Таким образом, из всей Борисоглебской администрации мне не на кого опереться, кроме исправника Протасова, который знает Борисоглебск еще менее, чем я. Руководствуюсь указаниями знающего меня местного купечества и даже активной помощью приехавших ко мне из Токаревки (имение Луженовского. — Т. К.) хлеботорговцев.
Настроение местных войск превосходное, что же касается до вверенной мне сотни, то несмотря на то, что Донской № 3 полк первый принял участие в бунте на станции Арчеда, могу вполне уверенно утверждать, что состав людей выше всякой похвалы, чего, к сожалению, нельзя сказать об ее офицерах.
Командиры сотни боятся ее как огня, оба субалтерные (младшие. — Т. К.) офицеры пьяницы и скандалисты, в особенности же подъесаул Абрамов, который забылся до того, что на станции Козлов пил с казаками водку и заставлял их кричать ура, есаула же публично ругал.
Сегодня первый день трезв, извинялся и обещал мне исправиться.

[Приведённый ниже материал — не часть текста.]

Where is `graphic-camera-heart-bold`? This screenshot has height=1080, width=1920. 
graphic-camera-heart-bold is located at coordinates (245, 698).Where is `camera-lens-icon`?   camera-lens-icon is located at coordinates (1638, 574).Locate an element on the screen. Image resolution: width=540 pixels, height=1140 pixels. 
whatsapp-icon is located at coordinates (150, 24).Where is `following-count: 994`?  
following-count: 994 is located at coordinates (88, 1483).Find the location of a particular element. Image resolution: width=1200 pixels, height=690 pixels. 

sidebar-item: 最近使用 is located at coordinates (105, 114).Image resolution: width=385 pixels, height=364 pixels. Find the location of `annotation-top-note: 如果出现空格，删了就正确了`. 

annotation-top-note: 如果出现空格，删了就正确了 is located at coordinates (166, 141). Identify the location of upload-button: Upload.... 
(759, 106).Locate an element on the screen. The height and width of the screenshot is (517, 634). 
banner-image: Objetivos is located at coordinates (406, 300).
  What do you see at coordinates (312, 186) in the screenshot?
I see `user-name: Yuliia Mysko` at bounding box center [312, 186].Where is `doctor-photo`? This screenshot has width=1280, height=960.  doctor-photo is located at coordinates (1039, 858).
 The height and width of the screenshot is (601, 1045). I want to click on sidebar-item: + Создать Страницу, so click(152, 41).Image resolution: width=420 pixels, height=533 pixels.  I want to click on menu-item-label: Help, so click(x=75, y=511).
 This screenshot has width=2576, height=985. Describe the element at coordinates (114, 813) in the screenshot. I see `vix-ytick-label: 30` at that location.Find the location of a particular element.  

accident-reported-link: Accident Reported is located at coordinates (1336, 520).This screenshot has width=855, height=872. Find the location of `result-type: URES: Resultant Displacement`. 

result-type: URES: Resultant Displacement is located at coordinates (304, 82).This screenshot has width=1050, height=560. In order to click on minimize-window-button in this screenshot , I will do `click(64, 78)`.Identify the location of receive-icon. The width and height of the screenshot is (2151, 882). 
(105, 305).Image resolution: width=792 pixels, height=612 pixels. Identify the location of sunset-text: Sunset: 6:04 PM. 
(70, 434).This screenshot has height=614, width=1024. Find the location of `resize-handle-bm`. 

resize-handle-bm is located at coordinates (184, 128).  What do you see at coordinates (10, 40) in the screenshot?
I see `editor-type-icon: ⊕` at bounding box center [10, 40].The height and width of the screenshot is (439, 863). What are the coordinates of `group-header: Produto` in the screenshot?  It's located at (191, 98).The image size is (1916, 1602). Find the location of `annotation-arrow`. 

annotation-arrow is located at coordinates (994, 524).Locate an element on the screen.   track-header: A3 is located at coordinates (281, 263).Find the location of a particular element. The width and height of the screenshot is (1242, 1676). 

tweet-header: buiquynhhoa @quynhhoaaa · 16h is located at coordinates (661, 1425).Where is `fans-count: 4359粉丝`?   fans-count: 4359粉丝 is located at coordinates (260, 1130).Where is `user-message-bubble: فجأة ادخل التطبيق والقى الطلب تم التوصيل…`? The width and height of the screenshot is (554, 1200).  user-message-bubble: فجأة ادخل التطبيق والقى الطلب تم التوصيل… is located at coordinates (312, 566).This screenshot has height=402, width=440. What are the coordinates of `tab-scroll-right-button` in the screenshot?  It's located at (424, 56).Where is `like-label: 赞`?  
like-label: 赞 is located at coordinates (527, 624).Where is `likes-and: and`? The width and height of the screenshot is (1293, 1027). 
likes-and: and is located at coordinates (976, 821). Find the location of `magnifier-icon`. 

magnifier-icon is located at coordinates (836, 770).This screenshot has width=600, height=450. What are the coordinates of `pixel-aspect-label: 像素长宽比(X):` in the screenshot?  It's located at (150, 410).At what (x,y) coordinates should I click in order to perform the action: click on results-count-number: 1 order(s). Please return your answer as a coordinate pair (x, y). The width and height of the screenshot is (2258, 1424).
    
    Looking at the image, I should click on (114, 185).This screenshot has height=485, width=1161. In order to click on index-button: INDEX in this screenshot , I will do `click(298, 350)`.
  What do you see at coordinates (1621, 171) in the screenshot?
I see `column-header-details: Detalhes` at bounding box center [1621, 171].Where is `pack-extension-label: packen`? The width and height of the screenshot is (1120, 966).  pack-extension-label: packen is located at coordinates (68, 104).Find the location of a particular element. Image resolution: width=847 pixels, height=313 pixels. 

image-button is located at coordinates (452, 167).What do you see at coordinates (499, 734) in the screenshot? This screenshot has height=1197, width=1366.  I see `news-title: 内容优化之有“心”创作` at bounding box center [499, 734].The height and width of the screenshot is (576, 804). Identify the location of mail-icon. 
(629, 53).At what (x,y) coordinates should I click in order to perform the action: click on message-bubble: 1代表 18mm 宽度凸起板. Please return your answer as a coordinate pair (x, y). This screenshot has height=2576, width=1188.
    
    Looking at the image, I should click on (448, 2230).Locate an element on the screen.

Порядок в Борисоглебске, считая с внешней стороны, вполне восстановлен, но агитаторы, бежавшие из города в деревню, дадут о себе знать. <…>
Относительно Измайлова собираю данные и арестую его при первой возможности.
Считаю долгом добавить, что поддержанию порядка в городе много содействовал управляющий Отделом Государственного Банка Н. Н. Успенский, дававший много раз твердый ответ революционерам, добивавшимся дирекции Банка и терроризировавшим местный торгово-промышленный класс.
Глубоко Вас уважающий и искренне Вам преданный Г. Луженовский.